Edit files in VS Code while the agent runs — changes apply on the next prompt:
| File | What it controls |
|------|-----------------|
| `config.json` | Model, permission mode, MCP server, verbosity |
| `tools.json` | Tool definitions (name, description, schema, permission) |
| `skills/*.md` | Drop-in prompt modules appended to system prompt |
The current working directory is the workspace root. In `read_only` and `workspace_write`, file tools stay inside it.
## Demo Playbook
### 1. Basic tool use
```
you> What files are in the current directory?
🔧 list_files({"path": "."})
```
### 2. Tool removal
Delete `run_command` from `tools.json`, then:
```
you> Run echo hello
→ model explains it can't execute commands
```
### 3. Description steering
Change `read_file` description in `tools.json` to:
> Read a file. IMPORTANT: Always read at least one file before answering ANY question.
```
you> What is 2 + 2?
🔧 read_file({"path": "README.md"}) ← reads a file for a math question
```
### 4. Skill injection
With `skills/code-review.md` present:
```
you> Review agent.py
→ structured checklist with ✅ / ⚠️ / ❌ markers
```
Delete the file, rerun — answer becomes freeform.
### 5. MCP tools
With `"mcp_server": "mcp_server"` in `config.json`:
```
you> What time is it?
🔌 MCP: loaded 2 tools from mcp_server
🔧 mcp__get_current_time({})
```
Remove the `mcp_server` key from config — those tools disappear.
### 6. Permission gating
Set `"permission_mode": "read_only"` in `config.json`:
```
you> Write hello to test.txt
🔧 write_file({"path": "test.txt", "content": "hello"})
🚫 Permission denied: 'write_file' requires 'workspace_write'
```
In `workspace_write`, file tools can modify files inside the current workspace but not outside it.

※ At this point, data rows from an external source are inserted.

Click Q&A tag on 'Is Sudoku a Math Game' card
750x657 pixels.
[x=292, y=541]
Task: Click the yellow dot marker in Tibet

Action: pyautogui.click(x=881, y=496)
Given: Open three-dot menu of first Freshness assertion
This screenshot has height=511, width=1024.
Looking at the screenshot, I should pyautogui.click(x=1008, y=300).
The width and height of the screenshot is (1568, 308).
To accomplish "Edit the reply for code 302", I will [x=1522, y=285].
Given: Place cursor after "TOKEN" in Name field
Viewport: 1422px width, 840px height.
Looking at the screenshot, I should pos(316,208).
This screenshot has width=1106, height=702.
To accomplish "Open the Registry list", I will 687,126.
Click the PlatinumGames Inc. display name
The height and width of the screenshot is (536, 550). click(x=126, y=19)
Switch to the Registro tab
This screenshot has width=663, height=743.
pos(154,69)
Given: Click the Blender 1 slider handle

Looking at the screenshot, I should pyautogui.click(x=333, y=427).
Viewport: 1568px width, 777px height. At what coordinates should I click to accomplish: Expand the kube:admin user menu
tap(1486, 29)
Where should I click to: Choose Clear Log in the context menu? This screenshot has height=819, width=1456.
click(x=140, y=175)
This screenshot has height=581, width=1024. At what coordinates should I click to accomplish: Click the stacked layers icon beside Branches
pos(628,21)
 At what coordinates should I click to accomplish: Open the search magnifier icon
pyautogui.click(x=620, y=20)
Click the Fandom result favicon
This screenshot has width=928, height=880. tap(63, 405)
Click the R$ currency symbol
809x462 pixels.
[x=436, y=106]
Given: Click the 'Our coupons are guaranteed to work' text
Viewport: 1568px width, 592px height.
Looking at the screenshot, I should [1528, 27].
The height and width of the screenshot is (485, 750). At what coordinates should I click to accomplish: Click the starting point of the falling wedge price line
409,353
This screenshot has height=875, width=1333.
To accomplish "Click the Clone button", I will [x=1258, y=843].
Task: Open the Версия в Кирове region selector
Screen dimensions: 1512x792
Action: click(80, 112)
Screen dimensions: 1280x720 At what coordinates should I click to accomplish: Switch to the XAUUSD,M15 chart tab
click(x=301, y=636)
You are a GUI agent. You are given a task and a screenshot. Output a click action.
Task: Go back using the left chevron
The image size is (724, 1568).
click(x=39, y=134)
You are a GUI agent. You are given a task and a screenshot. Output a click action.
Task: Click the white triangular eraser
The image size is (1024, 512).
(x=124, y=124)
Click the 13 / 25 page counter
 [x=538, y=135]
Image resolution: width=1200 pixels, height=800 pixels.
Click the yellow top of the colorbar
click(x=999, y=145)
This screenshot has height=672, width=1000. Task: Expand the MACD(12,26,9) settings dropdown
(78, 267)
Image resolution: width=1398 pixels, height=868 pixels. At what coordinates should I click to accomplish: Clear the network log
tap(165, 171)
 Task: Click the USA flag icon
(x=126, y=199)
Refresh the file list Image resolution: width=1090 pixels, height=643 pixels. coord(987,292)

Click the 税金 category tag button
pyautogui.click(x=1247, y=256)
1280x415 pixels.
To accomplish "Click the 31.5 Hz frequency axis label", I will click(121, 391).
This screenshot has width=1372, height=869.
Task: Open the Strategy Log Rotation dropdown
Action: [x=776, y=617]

Use `dangerous` only when you intentionally want to remove that boundary.
## Architecture
```
src/
├── agent_harness/ # the agent package
│ ├── agent.py # REPL + agent loop
│ ├── api.py # Azure OpenAI client (Entra ID auth)
│ ├── mcp_client.py # MCP tool discovery + execution
│ ├── prompt.py # system prompt builder + skill loading
│ └── tools.py # tool registry + built-in handlers
└── mcp_server/ # standalone MCP server (separate process)
└── __main__.py # exposes get_current_time, word_count
```
```
┌────────────┐ ┌──────────────┐ ┌─────────────┐
│ User │────▶│ Agent Loop │────▶│ Azure │
│ (terminal)│ │ (agent.py) │◀────│ OpenAI │
└────────────┘ └──────┬───────┘ └─────────────┘
│
┌───────────┼───────────┐
▼ ▼ ▼
┌──────────┐ ┌─────────┐ ┌──────────┐
│tools.json│ │skills/ │ │mcp_server│
│(handlers)│ │(prompt) │ │(external)│
└──────────┘ └─────────┘ └──────────┘
```
The key insight: the model doesn't "have" tools. It receives tool definitions as JSON in every API call, reads the descriptions, and decides what to use. Change the descriptions, change the behavior.